TEXTE FOURNI »
########################################
Dévoilement de plaques commémoratives dans l’hémicycle en hommage à André Marie et Robert Schuman

Dévoilement des plaques commémoratives
en l’honneur de Robert Schuman et d’André Marie
Mercredi 30 novembre 2016, 12h
Assemblée nationale – Hémicycle

 

Monsieur le président, cher Mars DI BARTOLOMEO,
Monsieur le Ministre, Cher Jean-Michel BAYLET,
Mesdames et Messieurs les députés, mes chers collègues,
Monsieur le président de la Fondation Robert Schuman, cher Jean-Dominique GIULIANI,
Madame la directrice générale de la Fondation Robert Schuman, chère Pascale JOANNIN,
Mesdames et messieurs, chers amis,

Bienvenue à l’Assemblée nationale. Nous sommes réunis en ce jour pour honorer deux hommes, deux mémoires, celle d’André MARIE et celle de Robert SCHUMAN. Deux hommes d’Etat, députés assidus, républicains convaincus, témoins du siècle et bâtisseurs d’avenir.

Ce sont deux hommes qui ne se ressemblent pas, à première vue. André MARIE était un Normand vigoureux, avocat d’assises à la parole énergique, à la voix haute et claire, un homme de lettres et un amateur d’art.
########################################
CONSIGNES »
1 – Indiquez, s'il vous plaît, si chacune des affirmations suivantes est conforme au discours d'hommage, en répondant par oui ou par non et en citant les mots décisifs du discours : (a) la cérémonie se tient dans l'hémicycle de l'Assemblée nationale ; (b) André Marie était médecin ; (c) les deux hommes se ressemblent à première vue.
2 – Poursuivez le discours d'hommage à partir de sa dernière phrase.
La liste provient d'une autre source que le discours d'hommage.

Données de localisation des mots et des éléments »
########################################
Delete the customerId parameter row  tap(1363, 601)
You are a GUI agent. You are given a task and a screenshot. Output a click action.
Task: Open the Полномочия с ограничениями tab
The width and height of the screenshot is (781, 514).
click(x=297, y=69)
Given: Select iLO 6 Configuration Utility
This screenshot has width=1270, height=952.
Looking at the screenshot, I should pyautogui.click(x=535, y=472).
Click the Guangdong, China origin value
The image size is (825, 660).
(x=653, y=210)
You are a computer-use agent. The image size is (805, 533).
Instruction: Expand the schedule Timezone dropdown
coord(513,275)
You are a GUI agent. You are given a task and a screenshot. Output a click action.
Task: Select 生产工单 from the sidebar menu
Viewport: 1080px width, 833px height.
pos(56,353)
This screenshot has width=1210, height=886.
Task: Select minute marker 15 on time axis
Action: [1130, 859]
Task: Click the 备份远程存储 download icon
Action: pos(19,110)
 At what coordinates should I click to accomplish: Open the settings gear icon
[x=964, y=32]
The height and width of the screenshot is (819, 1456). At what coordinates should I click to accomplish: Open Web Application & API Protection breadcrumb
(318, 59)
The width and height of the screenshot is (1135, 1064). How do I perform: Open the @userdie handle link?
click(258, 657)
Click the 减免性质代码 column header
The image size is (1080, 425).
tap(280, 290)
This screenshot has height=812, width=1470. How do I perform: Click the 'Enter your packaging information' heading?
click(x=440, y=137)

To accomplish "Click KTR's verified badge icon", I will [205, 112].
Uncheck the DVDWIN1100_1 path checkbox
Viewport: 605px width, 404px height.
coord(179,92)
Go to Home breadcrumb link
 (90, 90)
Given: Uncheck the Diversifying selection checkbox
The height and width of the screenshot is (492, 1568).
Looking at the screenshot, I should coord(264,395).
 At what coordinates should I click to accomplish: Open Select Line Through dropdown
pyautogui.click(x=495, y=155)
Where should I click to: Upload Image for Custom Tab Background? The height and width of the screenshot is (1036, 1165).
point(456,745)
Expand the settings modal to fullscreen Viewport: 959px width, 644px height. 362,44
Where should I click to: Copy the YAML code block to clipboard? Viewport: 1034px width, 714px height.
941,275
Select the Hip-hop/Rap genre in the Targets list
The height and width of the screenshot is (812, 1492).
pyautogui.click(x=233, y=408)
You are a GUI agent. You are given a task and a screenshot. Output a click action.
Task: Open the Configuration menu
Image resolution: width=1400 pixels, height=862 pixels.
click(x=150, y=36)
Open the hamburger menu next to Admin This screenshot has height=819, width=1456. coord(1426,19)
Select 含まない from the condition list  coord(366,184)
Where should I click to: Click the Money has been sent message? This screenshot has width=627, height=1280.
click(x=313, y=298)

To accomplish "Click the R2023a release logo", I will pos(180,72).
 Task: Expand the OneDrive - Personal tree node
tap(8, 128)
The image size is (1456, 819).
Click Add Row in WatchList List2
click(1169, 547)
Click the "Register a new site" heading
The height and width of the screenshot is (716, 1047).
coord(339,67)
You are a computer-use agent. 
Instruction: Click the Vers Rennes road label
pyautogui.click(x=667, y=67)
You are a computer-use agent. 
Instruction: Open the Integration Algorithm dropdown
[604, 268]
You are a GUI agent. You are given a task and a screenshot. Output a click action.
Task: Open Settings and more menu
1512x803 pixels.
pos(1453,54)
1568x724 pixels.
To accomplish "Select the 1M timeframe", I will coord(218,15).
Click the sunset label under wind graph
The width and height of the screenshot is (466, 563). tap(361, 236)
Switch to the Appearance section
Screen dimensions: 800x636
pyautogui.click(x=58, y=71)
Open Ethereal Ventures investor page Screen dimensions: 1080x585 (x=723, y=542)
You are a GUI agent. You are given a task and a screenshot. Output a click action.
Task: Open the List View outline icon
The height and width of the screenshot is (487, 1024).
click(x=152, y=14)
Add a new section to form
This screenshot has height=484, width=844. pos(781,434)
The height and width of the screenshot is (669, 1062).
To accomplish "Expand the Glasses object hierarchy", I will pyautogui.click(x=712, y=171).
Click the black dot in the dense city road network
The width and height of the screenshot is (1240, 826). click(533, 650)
########################################
RÉPONSES FINALES »
1 –
(a) Oui : « Assemblée nationale – Hémicycle ».
(b) Non : « avocat d’assises à la parole énergique ».
(c) Non : « Ce sont deux hommes qui ne se ressemblent pas, à première vue. »

2 –
Robert SCHUMAN, quant à lui, était un Lorrain austère, un homme humble et réservé, habité d’inquiétudes et du sens du devoir.

En politique aussi, ils avaient choisi des chemins différents. André MARIE est un radical de toujours, qui se ralliera dans les dernières années au Centre républicain ; tandis que Robert SCHUMAN est du côté de la démocratie chrétienne, incarnée après la guerre par le Mouvement républicain populaire.
Et pourtant, ces deux hommes, tout les rassemble. Ils ont d’ailleurs travaillé ensemble à de multiples reprises, collègues dans cet hémicycle à travers neuf législatures et trois Républiques, ministres ensemble ou séparément, présidents du Conseil l’un après l’autre sous la Quatrième République. Parce que ce qui les unit, c’est plus que tout ce qui pourrait jamais les opposer, plus que toutes les différences de personnes et les divergences d’opinion.
Ce qui les unit, c’est une force indépassable, celle qui a construit la France moderne, et la même qui nous réunit aujourd’hui. C’est le cri de 1789. C’est l’aspiration à la liberté, l’égalité, la fraternité. C’est la République.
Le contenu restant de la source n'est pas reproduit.